Adding a new notification channel

  1. Add the provider struct in crates/hc-notify/src/. Implement the NotificationProvider trait:

    #[async_trait]
    pub trait NotificationProvider: Send + Sync {
    async fn send(&self, title: &str, message: &str) -> Result<()>;
    }
  2. Register the channel in NotificationService::new() when the config contains the new channel type.

  3. Add config fields to the [notify.channels] section definition in src/main.rs or the config parser.

  4. Update docs/events/notifications.md with setup instructions.

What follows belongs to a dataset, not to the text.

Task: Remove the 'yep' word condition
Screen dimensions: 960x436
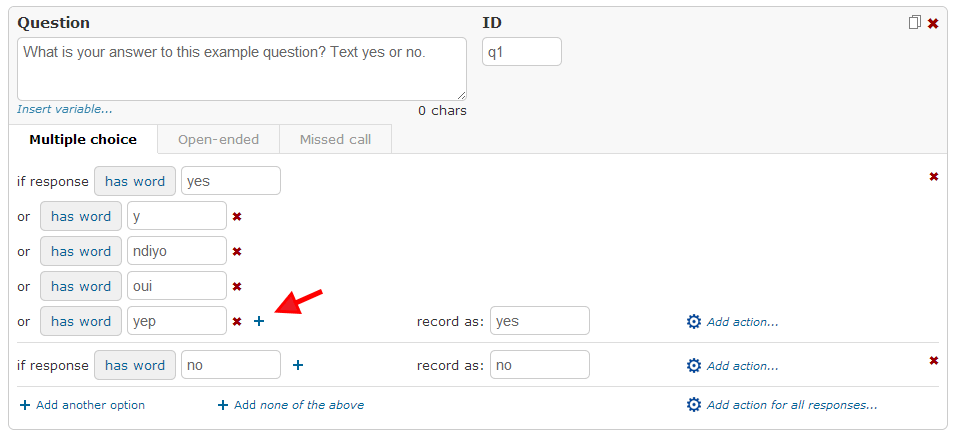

Adding a new device type constant

The device_type field is a free-form string, but canonical values are listed in crates/hc-types/src/device.rs and used for scene filtering. To add a new type:

  1. Add the constant string to the doc comment in hc-types.
  2. Update docs/plugins/developing-plugins.md with the new device type in the table.
  3. Update docs/devices/scenes.md if the new type affects scene filtering behavior.

Testing patterns

Unit test with mock state

#[tokio::test]
async fn test_my_action() {
let state = StateStore::in_memory().await.unwrap();
let (pub_tx, _) = tokio::sync::broadcast::channel(16);
let event_bus = EventBus { tx: pub_tx };

let ctx = ExecutorContext {
rule_id: Uuid::new_v4(),
state: state.clone(),
publish: None,
notify: None,
event_bus: Some(event_bus),
device_cache: Arc::new(DashMap::new()),
// ... other fields with Arc::new(DashMap::new()) defaults
trigger_context: TriggerContext::default(),
};

let action = Action::MyNewAction {
device_id: "test_device".into(),
value: json!({"on": true}),
enabled: true,
};

let outcome = run_single_action(&action, &ctx).await.unwrap();
assert!(matches!(outcome, ActionOutcome::Ok));
}

Integration test

The full-stack integration test in tests/integration_test.rs starts a real HomeCore instance on a random port, connects the virtual device plugin, creates a rule via the REST API, and asserts the rule fires end-to-end. Add new integration scenarios as separate #[tokio::test] functions in that file.

cargo test -p homecore --test integration_test

Dry-run via API

Test rule conditions without executing actions:

curl -s -X POST http://localhost:8080/api/v1/automations/{id}/test \
-H "Authorization: Bearer $TOKEN" | jq

The response includes actual, expected, elapsed_ms, and reason per condition.